Ministro surpreende-se com dificuldades para enfrentar dengue

No lançamento hoje da campanha contra a dengue, o Dia D de combate à doença, o ministro da Saúde, Humberto Costa, constatou as dificuldades causadas pela pobreza para enfrentar a doença. O lançamento aconteceu na favela de Acari, uma área na zona norte do Rio de Janeiro, marcada por problemas de saneamento e repleta de poças d´água - criadouros potenciais do mosquito Aedes aegypti, transmissor da moléstia. Ao visitar a pensionista Eleonor Nogueira da Silva, de 70 anos, que mora em uma viela não calçada e próxima a um rio, Costa perguntou pela caixa d´água, plantas ou pneus inexistentes no casa e foi surpreendido pela resposta da moradora. "Aqui onde dá muito mosquito é ali do outro lado da ponte, onde tem muito lixo". Costa quis saber se a sociedade lá estava mobilizada para tirar o lixo, mas Eleonor disse que não, e que acredita que nem adiantaria. "Para tirar o lixo, só se tirar as pessoas que moram debaixo da ponte", disse depois que o ministro deixou o local.

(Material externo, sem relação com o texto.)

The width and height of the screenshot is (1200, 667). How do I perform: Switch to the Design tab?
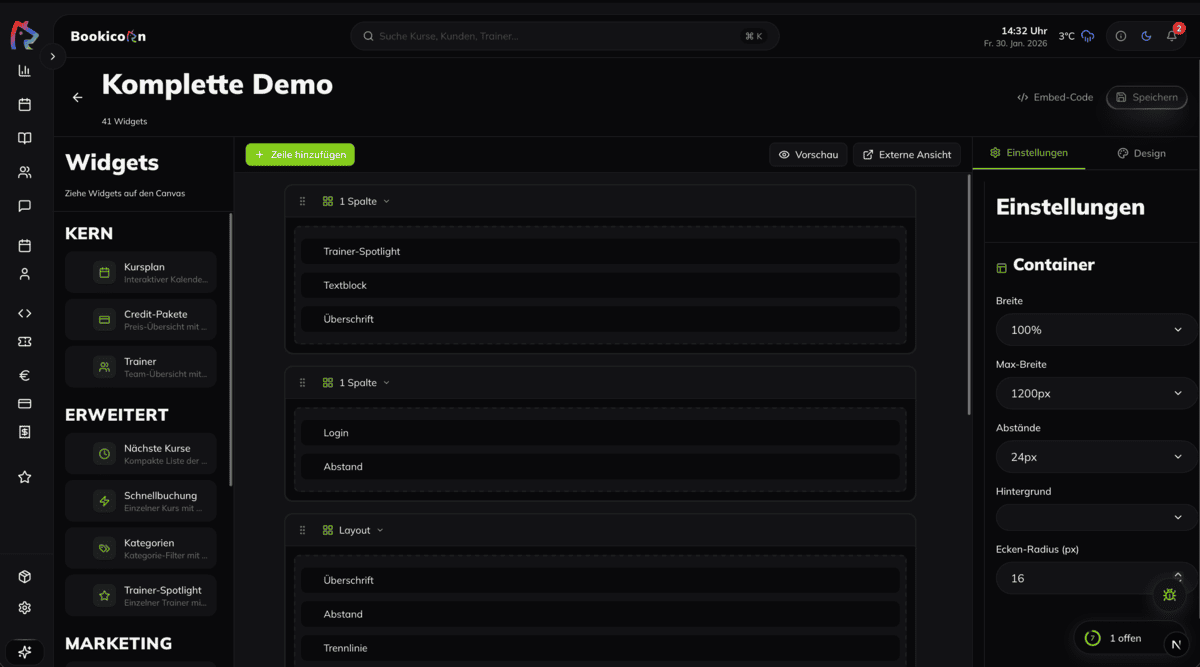coord(1141,153)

Moradora de uma casa improvisada que tem a ponte como teto e paredes improvisadas com pedaços de madeira, Maria Rosa, reagiu com berros à visita de Costa. "Eu quero uma casa. Eu quero uma casa", gritava, mal-humorada, enquanto o ministro passava pela viela. "Eu não acordo cedo porque não trabalho", gritava, incomodada por ter sido acordada, por volta de 9h30, pela visita. Recomendações do ministroCosta explicou que escolheu o Rio porque é o Estado que enfrentou as piores epidemias da doença e por isso está sujeito a maior risco de dengue hemorrágica, que é mortal e se desenvolve na segunda vez que a pessoa é contaminada pela picada do inseto. Já Acari, disse, não foi exatamente uma escolha sua, mas uma sugestão da organização não-governamental Viva Rio. No local, o ministro recomendava às pessoas que não deixassem acumular água em pneus e colocassem areia nos pratinhos sob vasos de plantas. "Esperamos reduzir o número de casos no Rio em 10% em relação ao verão passado, quando já houve redução de mais de 60% em comparação com o de 2002, e assim evitaremos uma epidemia.". De acordo com ele, o Orçamento da União para o ano que vem prevê R$ 2,9 bilhões para serem aplicados em saneamento.